Description of the task: Each entry below needs to be transcribed verbatim; the images should not appear.

━━━━━━━━━━━━━━━━━━━━━━━━━━━━━━

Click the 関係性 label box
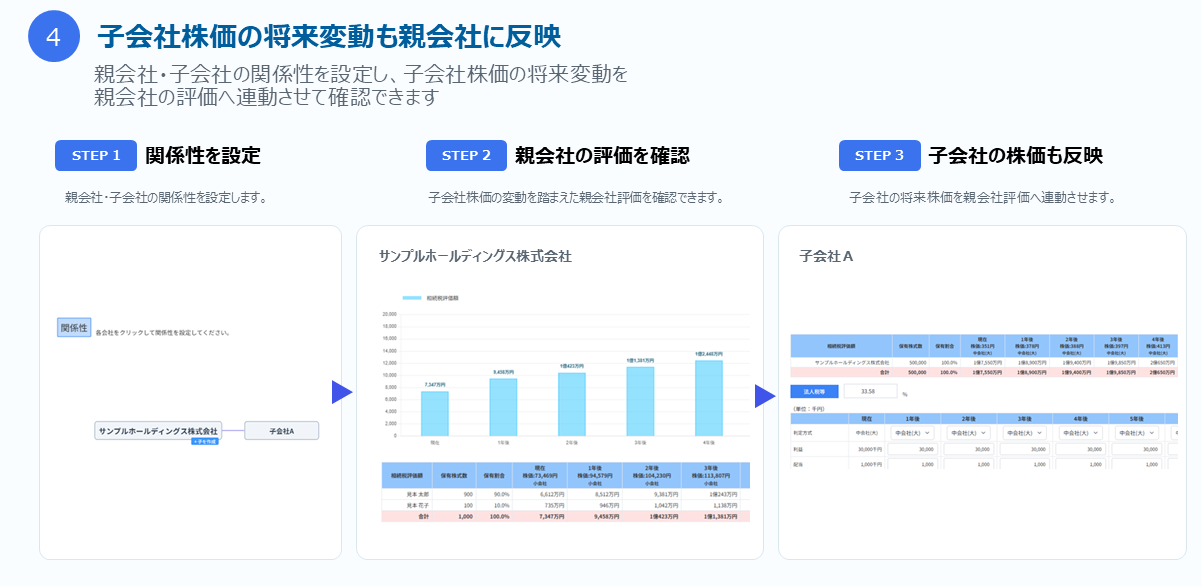Screen dimensions: 1201x586 (x=74, y=327)
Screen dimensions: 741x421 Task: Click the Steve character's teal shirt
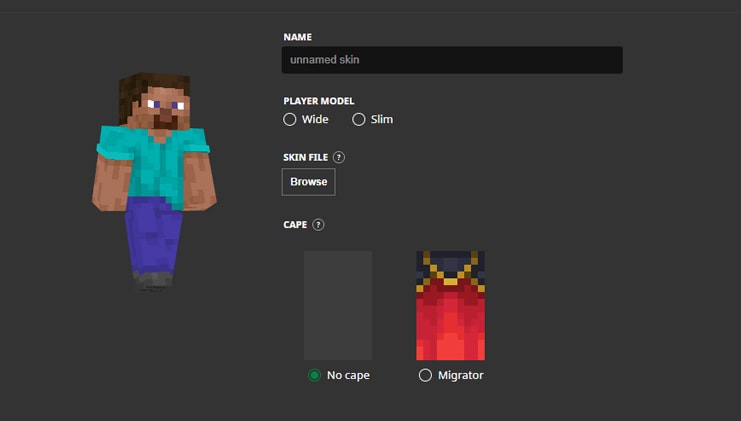153,160
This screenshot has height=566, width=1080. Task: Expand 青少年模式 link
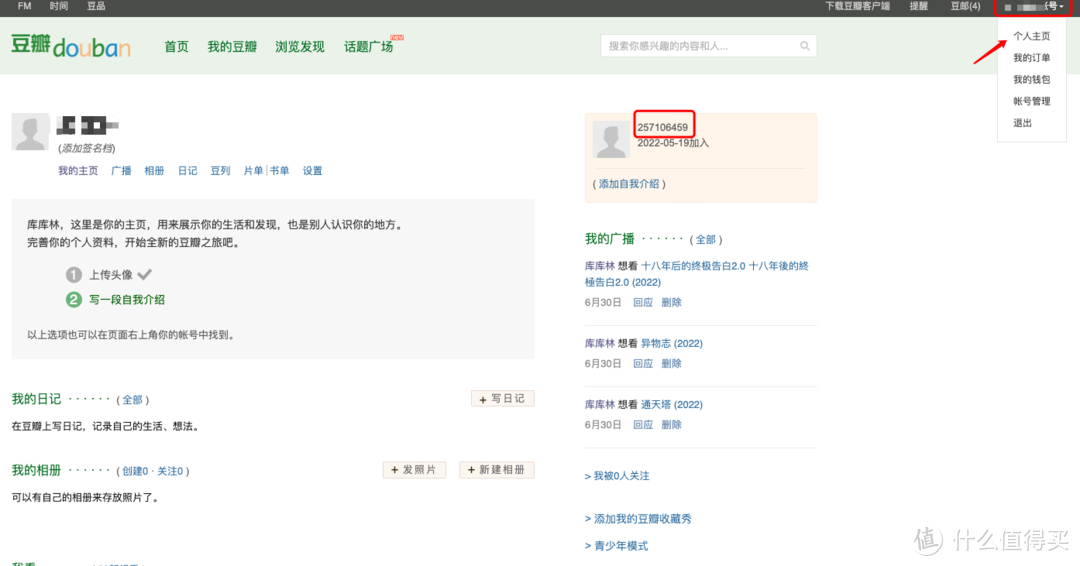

━━━━━━━━━━━━━━━━━━━━━━━━━━━━━━

Response to the exercise:
Click the 関係性 label box
Screen dimensions: 1201x586 (x=74, y=327)
Screen dimensions: 741x421 Task: Click the Steve character's teal shirt
153,160
This screenshot has height=566, width=1080. Task: Expand 青少年模式 link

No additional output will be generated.